Because of a historical lack of investment, they may live in a neighborhood without safe walking paths or access to healthy foods. "They are more likely to be exposed to stress from higher levels of poverty and discrimination," said Cooper, who had hoped that providing a care manager and community health worker to help people overcome those barriers would lead to more dramatic improvements in blood pressure than simply following standard care.

But care managers and community health workers did appear to provide an advantage for participants living in rural areas and those with pre-existing heart disease. Compared to people receiving enhanced standard of care, people in these two groups made greater progress in lowering blood pressure.

People in rural areas may have seen more dramatic improvement in blood pressure control than their urban peers because their access to care was lower to begin with, said Dr. Jordana Cohen, an associate professor of medicine and epidemiology at the University of Pennsylvania's Perelman School of Medicine in Philadelphia. Cohen was not involved in the new study.

"Rural areas are low-hanging fruit," she said. "There are so few resources. As a group, people who live there are much more ripe for this type of intervention because they have the least access to health care professionals and specialists."

Cooper agreed. "Having a specific nurse and community health worker assigned to them is what made the difference."

Likewise, people with heart disease may have had more room for improvement because they "tend to be sicker," Cooper said. "They take more medications and have more doctor appointments."

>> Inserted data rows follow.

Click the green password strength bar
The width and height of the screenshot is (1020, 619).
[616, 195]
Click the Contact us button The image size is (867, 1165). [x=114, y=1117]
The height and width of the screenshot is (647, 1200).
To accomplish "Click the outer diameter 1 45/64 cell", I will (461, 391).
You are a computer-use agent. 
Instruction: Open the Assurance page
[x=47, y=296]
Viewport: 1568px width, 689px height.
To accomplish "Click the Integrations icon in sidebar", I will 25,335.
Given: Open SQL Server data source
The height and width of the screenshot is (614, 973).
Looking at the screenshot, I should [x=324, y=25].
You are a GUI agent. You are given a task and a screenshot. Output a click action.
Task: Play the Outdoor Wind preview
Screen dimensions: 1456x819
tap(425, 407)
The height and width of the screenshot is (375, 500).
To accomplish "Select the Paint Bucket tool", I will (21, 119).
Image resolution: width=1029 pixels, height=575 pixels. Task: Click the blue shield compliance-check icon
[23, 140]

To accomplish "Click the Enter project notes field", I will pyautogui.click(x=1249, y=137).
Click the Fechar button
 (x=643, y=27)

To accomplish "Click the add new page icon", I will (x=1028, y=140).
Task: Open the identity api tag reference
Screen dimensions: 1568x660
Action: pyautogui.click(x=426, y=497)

It might be more challenging to make progress for some people, especially those with low incomes, Cohen said. "If someone is working two jobs and doesn't have time to travel to a health care appointment, that's not something you can overcome with a care manager."

But care managers and community health workers did play an important role in linking people to needed resources, Cooper said. And that's an important first step in looking for ways to improve care for people whose health suffers from a multitude of negative social determinants of health.

"It's really important to focus on these groups," she said. "If the broader issues are not addressed, then they won't be able to benefit from what we know works when it comes to lowering blood pressure."